-- begin Selected extract --

Ken Tapping, 30 October, 2013
If you are lucky enough to have a telescope which is mounted on a tripod, and have set it up on the odd evening to have a look at the Moon, a planet or two, or a double star, you will have encountered a problem. As you observe, the object you're looking at slowly moves out of the field of vision, and to keep observing, you have to keep adjusting the telescope direction. This is due to the Earth's rotation. The Earth spins eastward, turning once a day, so cosmic objects appear to rise in the east, drift westward across the sky, and then set.
Most telescopes are designed for looking at things on the Earth, such as wildlife or ships far out at sea. The most convenient way to mount a telescope for these applications is known as the "altazimuth mount", where the telescope can be tilted up and down (movement in altitude or elevation), and scanned in the horizontal plane (azimuth). Mounts like this are difficult to use in astronomy, because astronomical objects rise and fall in elevation and move westward in azimuth, and at varying rates. This makes them hard to track for any length of time.
Astronomers in the 19th Century came up with an elegant solution. If you lean the telescope northwards so that the azimuth shaft of the mount points at Polaris, the North Star (also known as the Pole Star), the telescope mount will have the same orientation as the rotating Earth. Now following an object across the sky will involve moving the telescope in one plane only, which is much easier. Moreover, the rate of movement is constant, so it is easy to use an electric motor and gearbox to move the telescope, keeping the object you're observing in the field of view for as long as you like, or until it sets. This is called the polar or equatorial method for mounting telescopes. Until very recently all the world's observatories used this type of mounting system. For astronomy the equatorial mount is a dream to use. Most backyard astronomical telescopes are mounted in this way.

-- end Selected extract --
-- begin Information provided --

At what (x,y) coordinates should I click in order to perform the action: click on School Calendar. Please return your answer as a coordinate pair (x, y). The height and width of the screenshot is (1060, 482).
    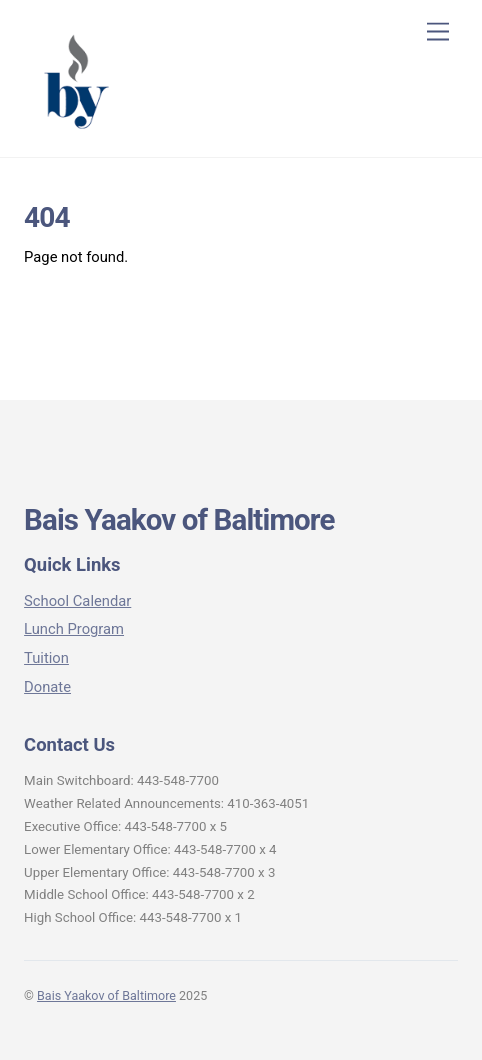
    Looking at the image, I should click on (77, 601).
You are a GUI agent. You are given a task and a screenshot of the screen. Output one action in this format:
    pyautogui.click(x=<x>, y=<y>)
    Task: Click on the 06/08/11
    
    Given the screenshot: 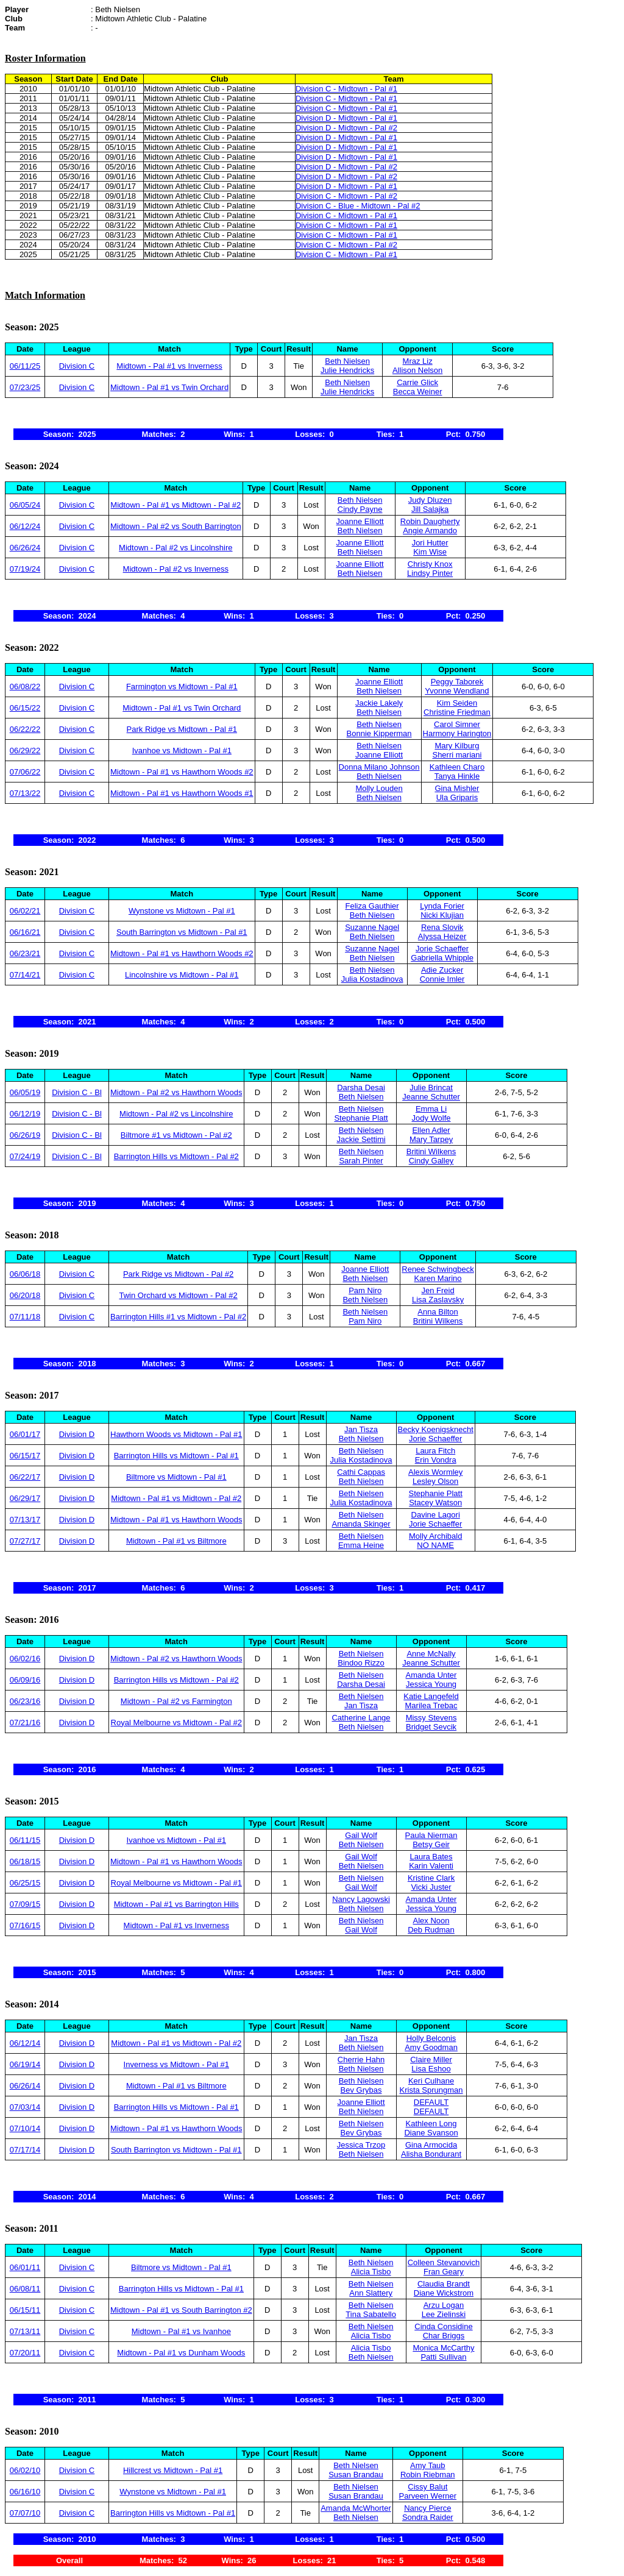 What is the action you would take?
    pyautogui.click(x=25, y=2288)
    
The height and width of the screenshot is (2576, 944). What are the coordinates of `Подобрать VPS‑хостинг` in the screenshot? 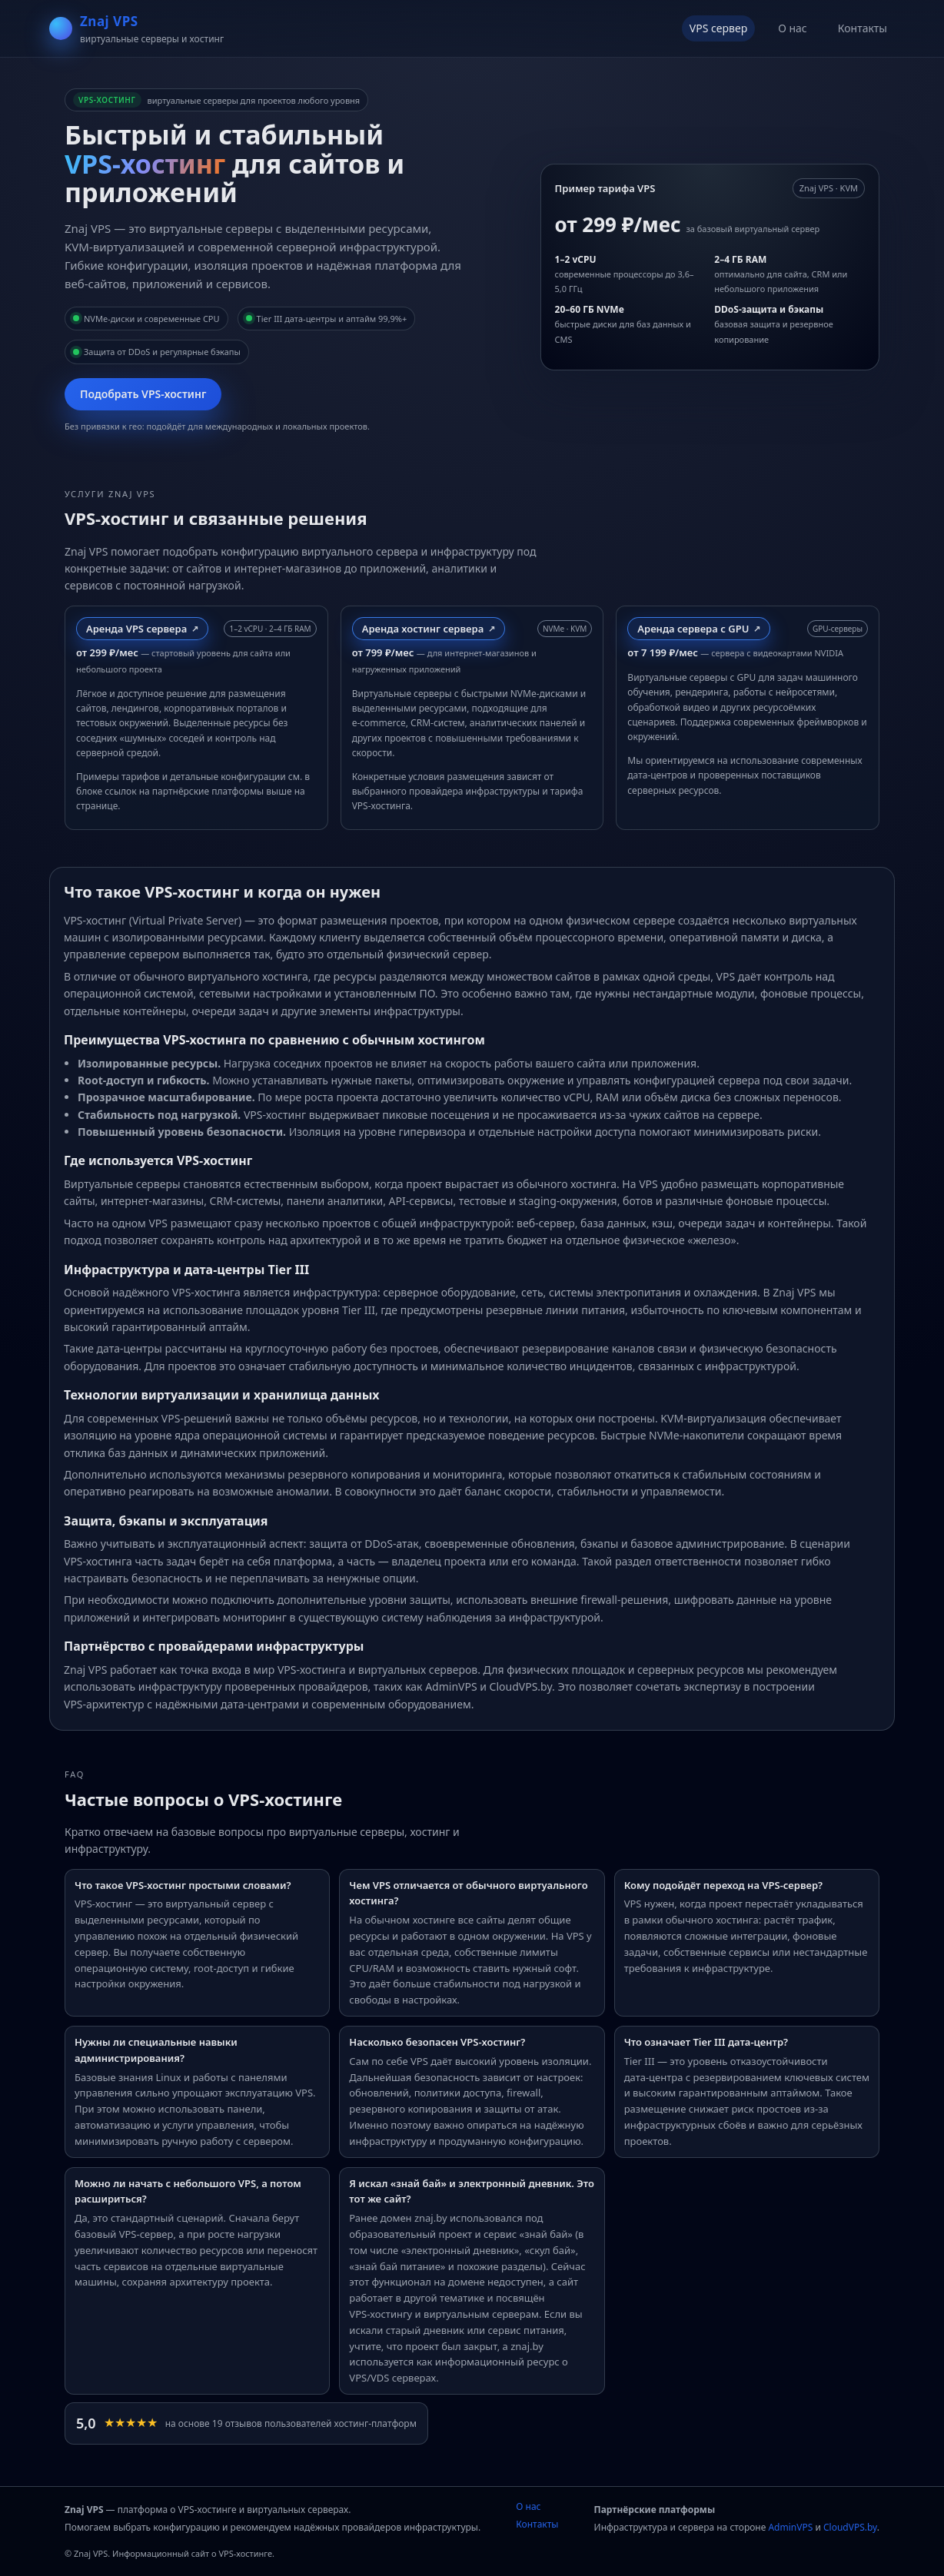 It's located at (143, 394).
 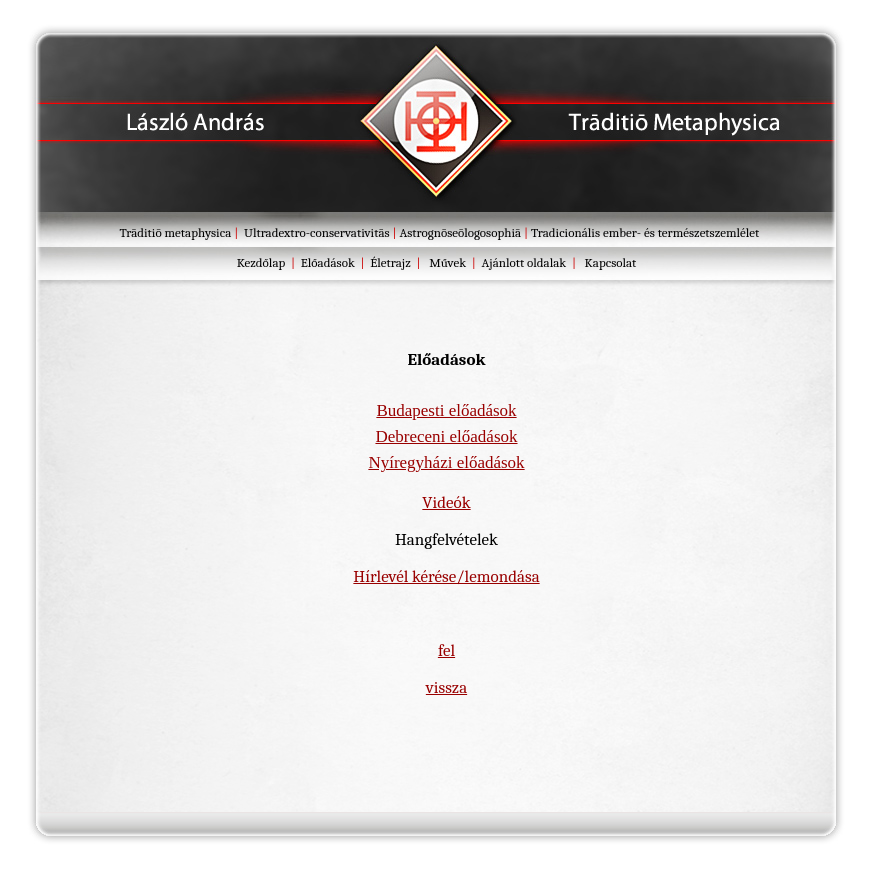 I want to click on Tradicionális ember- és természetszemlélet, so click(x=645, y=232).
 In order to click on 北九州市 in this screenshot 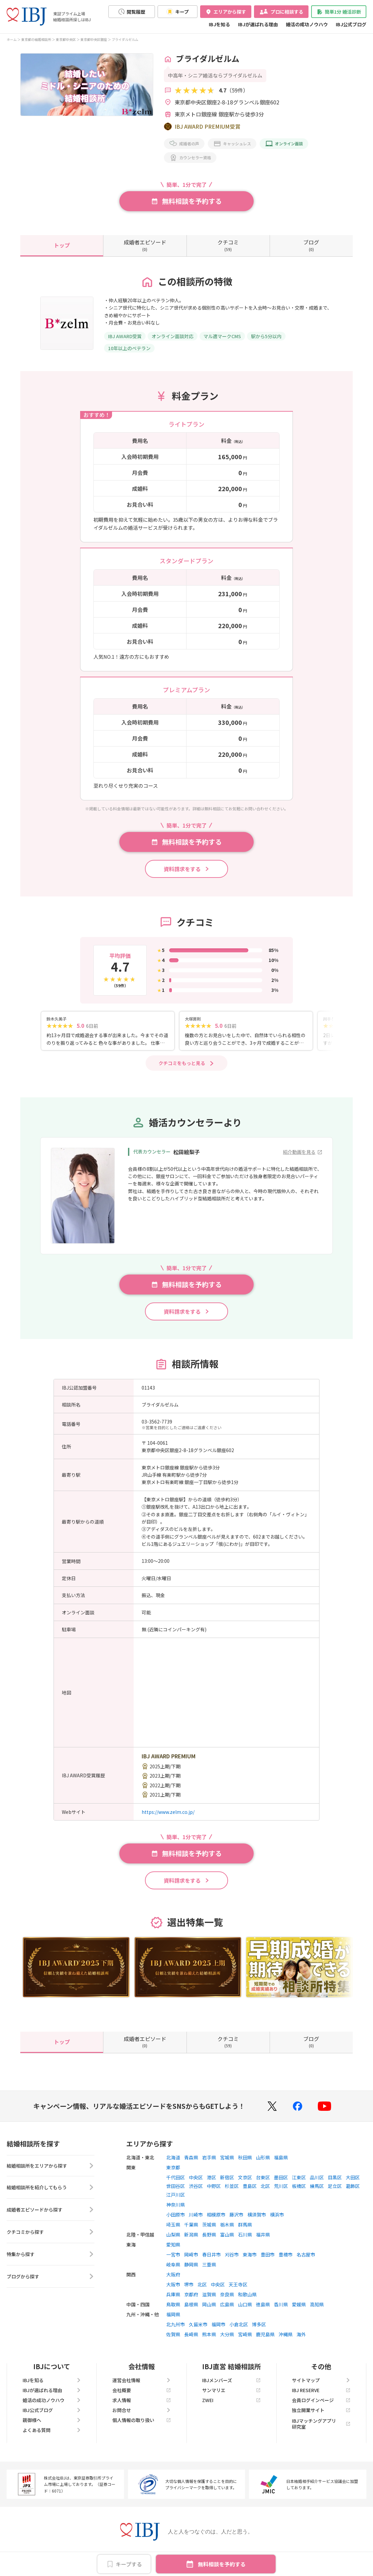, I will do `click(175, 2329)`.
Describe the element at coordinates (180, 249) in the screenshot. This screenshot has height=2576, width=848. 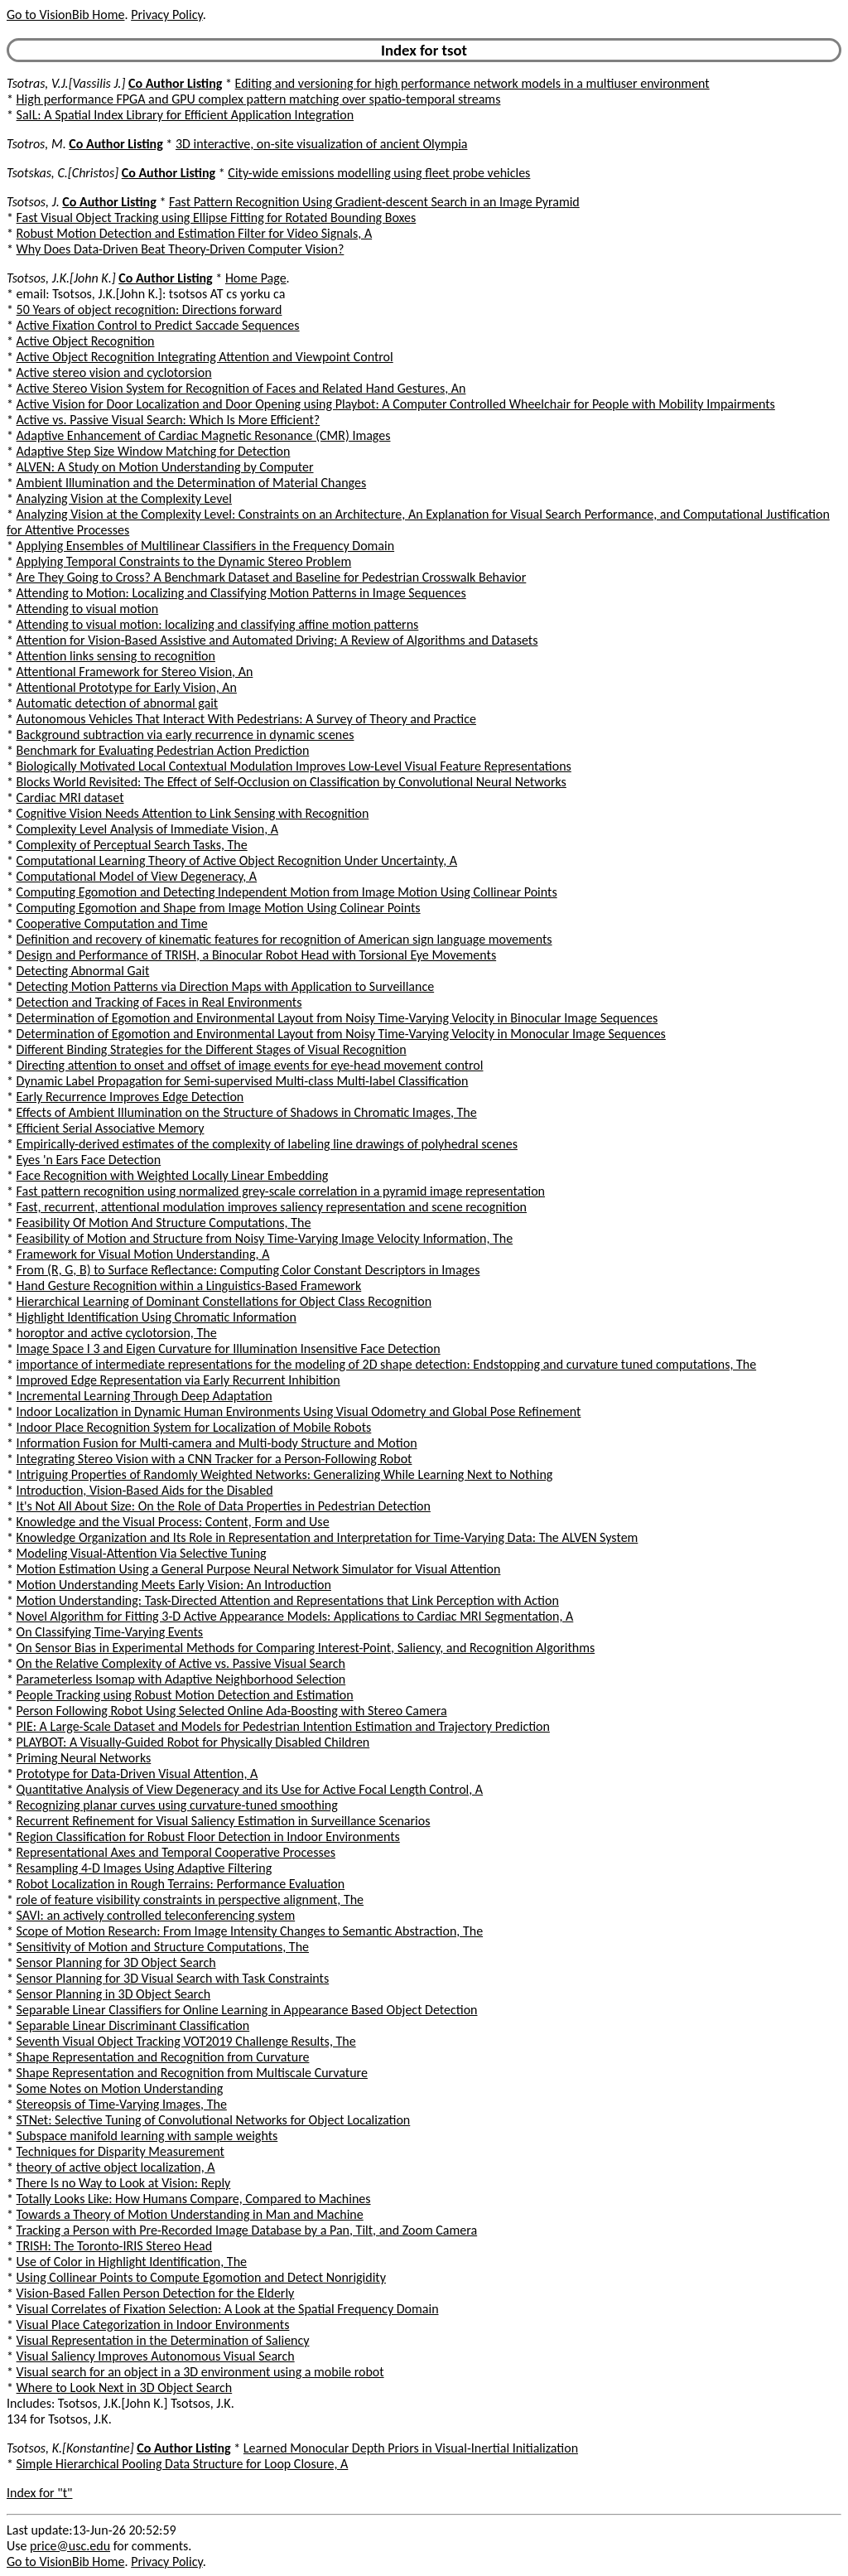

-- end Information provided --

Problem A:
From the piece on telescope mounts, copy the passage that starts at "Ken Tapping, 30" and ends at "and then set.".
Problem B:
According to the piece on telescope mounts, why can an electric motor and gearbox easily track an object once the mount's azimuth shaft points at Polaris?

Task result A:
Ken Tapping, 30 October, 2013
If you are lucky enough to have a telescope which is mounted on a tripod, and have set it up on the odd evening to have a look at the Moon, a planet or two, or a double star, you will have encountered a problem. As you observe, the object you're looking at slowly moves out of the field of vision, and to keep observing, you have to keep adjusting the telescope direction. This is due to the Earth's rotation. The Earth spins eastward, turning once a day, so cosmic objects appear to rise in the east, drift westward across the sky, and then set.

Task result B:
Pointing the shaft at Polaris gives the mount the same orientation as the rotating Earth. Following an object then means moving the telescope in only one plane, and the rate of movement is constant. This steady, single-plane motion is easy for a motor and gearbox to drive, so the object stays in view for as long as you like or until it sets.